So, what have YOU been learning lately?

time to read 3 min | 457 words

One of the worst things that can happen to you professionally is stagnation. You know what you are doing, you know how it works, and you can coast along very easily. Unfortunately, there is the old, it isn’t what we know that we don’t know that is going to hurt us. It is what we don’t know that we don’t know that is going to bite us in the end.

One of the reasons that I have routinely been going out and searching for difficult codebases to read has been to avoid that. I know that I don’t know a lot, I just don’t know what I don’t know. So I go into an unfamiliar codebase and try to figure out how things work over there.

I have been doing that for quite some time now. And I am not talking about looking at some sample project a poo schlump put out to show how you can do CQRS with 17 projects to create a ToDo app. I am talking about production code, and usually in areas or languages that I am not familiar with.
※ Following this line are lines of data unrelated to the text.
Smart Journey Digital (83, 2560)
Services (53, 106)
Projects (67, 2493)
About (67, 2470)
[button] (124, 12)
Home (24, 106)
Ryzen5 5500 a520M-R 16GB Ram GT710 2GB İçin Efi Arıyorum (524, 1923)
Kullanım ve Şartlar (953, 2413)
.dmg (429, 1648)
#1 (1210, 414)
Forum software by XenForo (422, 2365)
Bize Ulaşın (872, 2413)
A short list of the stuff that I have been gone over:

  • CouchDB (to learn Erlang, actually, but that got me to do DB stuff).
  • LevelDB
  • LMDB
  • NServiceBus
  • Mass Transit
  • SignalR
  • Hibernate
  • Hibernate Search

Those are codebases that do interesting things that I wanted to learn from. Indeed, I have learned from each of those.

Some people can learn by reading academic papers, I find that I learn best from having a vague idea about what is going on, then diving into the implementation details and seeing how it all fits together.

But the entire post so far was a preface to the question I wanted to ask. If you are reading this post, I am pretty sure that you are a professional developer. Doctors, lawyers and engineers (to name a few) have to recertify every so often, to make sure that they are current. But I have seen all too many developers stagnate to the point where they are very effective in their chosen field (building web apps with jQuery Mobile on ASP.Net WebForms 3.5) and nearly useless otherwise.

So, how are you keeping your skills sharp and your knowledge current? What have you been learning lately? It can be a course, or a book or a side project or just reading code. But, in my opinion, it cannot be something passive. If you were going to answer: “I read your blog” as the answer to that question, that is not sufficient, flatterer. Although, you might want to go a bit further and consider that imitation is the sincerest form of flattery, so go ahead and do something.